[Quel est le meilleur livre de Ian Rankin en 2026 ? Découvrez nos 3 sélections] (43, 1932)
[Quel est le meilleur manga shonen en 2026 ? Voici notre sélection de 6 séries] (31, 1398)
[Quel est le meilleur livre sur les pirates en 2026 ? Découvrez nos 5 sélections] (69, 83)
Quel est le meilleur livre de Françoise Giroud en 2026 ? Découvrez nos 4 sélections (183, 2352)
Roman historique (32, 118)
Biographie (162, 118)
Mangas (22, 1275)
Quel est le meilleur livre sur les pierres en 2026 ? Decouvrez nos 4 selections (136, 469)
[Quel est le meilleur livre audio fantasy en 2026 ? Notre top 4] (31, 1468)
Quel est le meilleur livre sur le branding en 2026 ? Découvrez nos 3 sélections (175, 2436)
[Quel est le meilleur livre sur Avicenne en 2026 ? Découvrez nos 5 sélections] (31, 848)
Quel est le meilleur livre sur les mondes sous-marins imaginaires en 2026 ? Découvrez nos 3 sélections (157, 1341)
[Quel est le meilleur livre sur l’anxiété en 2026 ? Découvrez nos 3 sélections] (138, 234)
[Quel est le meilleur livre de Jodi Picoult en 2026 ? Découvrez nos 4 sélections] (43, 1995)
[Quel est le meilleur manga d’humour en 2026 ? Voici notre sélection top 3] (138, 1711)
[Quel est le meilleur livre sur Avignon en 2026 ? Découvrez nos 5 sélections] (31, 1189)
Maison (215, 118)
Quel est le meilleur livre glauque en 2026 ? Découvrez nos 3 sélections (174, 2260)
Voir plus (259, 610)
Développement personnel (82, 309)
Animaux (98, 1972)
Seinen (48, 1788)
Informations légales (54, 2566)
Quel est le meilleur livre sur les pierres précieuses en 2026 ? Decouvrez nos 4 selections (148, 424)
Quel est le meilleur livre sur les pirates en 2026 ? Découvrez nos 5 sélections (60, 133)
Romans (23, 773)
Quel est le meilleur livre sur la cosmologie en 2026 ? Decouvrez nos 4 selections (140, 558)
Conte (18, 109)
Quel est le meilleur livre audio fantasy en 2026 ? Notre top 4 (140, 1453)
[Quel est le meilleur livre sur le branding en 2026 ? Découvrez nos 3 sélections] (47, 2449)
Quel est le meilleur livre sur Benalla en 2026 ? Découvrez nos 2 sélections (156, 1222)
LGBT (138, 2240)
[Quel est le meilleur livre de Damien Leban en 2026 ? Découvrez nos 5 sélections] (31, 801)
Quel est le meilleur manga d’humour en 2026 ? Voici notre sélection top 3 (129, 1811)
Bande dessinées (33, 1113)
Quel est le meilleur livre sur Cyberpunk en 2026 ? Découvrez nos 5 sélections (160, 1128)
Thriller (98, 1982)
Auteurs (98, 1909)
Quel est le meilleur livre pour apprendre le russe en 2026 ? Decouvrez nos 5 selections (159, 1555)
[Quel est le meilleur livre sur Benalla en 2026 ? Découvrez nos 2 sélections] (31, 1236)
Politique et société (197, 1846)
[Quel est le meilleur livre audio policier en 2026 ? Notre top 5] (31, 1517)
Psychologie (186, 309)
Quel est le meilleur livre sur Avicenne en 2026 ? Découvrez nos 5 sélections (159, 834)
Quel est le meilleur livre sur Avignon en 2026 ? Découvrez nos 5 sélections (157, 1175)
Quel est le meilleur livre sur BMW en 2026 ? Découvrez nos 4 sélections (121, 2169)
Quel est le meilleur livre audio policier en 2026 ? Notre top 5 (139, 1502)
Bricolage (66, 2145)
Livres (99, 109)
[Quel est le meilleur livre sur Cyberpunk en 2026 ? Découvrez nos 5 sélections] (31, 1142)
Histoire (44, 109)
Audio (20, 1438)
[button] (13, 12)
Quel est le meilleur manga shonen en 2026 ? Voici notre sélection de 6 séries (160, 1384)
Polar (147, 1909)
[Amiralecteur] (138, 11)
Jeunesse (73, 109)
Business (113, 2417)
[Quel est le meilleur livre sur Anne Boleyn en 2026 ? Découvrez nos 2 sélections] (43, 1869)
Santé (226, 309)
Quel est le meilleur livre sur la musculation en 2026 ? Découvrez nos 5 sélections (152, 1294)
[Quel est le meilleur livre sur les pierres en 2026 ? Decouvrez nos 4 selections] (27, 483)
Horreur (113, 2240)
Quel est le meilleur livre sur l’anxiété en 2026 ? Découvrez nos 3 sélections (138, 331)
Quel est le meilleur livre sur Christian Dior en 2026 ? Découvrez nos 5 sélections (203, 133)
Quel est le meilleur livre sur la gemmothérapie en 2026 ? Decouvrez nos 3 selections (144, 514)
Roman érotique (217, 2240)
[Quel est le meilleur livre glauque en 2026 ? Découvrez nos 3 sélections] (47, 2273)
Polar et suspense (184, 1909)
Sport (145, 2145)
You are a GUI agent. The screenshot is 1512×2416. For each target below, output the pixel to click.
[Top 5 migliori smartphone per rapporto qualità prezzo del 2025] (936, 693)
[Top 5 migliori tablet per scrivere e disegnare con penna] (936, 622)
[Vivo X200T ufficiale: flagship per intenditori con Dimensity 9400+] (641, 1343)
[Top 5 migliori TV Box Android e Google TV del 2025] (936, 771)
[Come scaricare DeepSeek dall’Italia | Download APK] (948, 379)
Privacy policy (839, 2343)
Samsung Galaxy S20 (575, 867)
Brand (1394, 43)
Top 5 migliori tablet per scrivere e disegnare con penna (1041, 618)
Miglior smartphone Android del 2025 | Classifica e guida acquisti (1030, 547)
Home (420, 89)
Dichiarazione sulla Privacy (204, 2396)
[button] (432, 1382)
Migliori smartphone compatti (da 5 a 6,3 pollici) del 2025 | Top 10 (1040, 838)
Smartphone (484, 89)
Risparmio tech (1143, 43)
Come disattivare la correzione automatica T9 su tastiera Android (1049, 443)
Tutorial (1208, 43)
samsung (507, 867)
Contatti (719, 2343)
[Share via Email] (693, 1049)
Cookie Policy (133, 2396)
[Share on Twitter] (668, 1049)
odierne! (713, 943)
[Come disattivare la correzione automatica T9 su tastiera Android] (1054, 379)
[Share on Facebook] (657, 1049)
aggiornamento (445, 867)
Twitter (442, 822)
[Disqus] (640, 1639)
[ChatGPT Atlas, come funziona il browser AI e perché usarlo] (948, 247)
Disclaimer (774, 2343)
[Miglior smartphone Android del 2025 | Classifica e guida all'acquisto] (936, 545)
- - - - - - -
In the material above, transcribe exactly the lines beginning at the one with "Voir plus (259, 610)" and ending at the one with "[button] (13, 12)", both included.

Expected output:
Voir plus (259, 610)
Développement personnel (82, 309)
Animaux (98, 1972)
Seinen (48, 1788)
Informations légales (54, 2566)
Quel est le meilleur livre sur les pierres précieuses en 2026 ? Decouvrez nos 4 selections (148, 424)
Quel est le meilleur livre sur les pirates en 2026 ? Découvrez nos 5 sélections (60, 133)
Romans (23, 773)
Quel est le meilleur livre sur la cosmologie en 2026 ? Decouvrez nos 4 selections (140, 558)
Conte (18, 109)
Quel est le meilleur livre audio fantasy en 2026 ? Notre top 4 (140, 1453)
[Quel est le meilleur livre sur le branding en 2026 ? Découvrez nos 3 sélections] (47, 2449)
Quel est le meilleur livre sur Benalla en 2026 ? Découvrez nos 2 sélections (156, 1222)
LGBT (138, 2240)
[Quel est le meilleur livre de Damien Leban en 2026 ? Découvrez nos 5 sélections] (31, 801)
Quel est le meilleur manga d’humour en 2026 ? Voici notre sélection top 3 (129, 1811)
Bande dessinées (33, 1113)
Quel est le meilleur livre sur Cyberpunk en 2026 ? Découvrez nos 5 sélections (160, 1128)
Thriller (98, 1982)
Auteurs (98, 1909)
Quel est le meilleur livre pour apprendre le russe en 2026 ? Decouvrez nos 5 selections (159, 1555)
[Quel est le meilleur livre sur Benalla en 2026 ? Découvrez nos 2 sélections] (31, 1236)
Politique et société (197, 1846)
[Quel est le meilleur livre audio policier en 2026 ? Notre top 5] (31, 1517)
Psychologie (186, 309)
Quel est le meilleur livre sur Avicenne en 2026 ? Découvrez nos 5 sélections (159, 834)
Quel est le meilleur livre sur Avignon en 2026 ? Découvrez nos 5 sélections (157, 1175)
Quel est le meilleur livre sur BMW en 2026 ? Découvrez nos 4 sélections (121, 2169)
Quel est le meilleur livre audio policier en 2026 ? Notre top 5 (139, 1502)
Bricolage (66, 2145)
Livres (99, 109)
[Quel est le meilleur livre sur Cyberpunk en 2026 ? Découvrez nos 5 sélections] (31, 1142)
Histoire (44, 109)
Audio (20, 1438)
[button] (13, 12)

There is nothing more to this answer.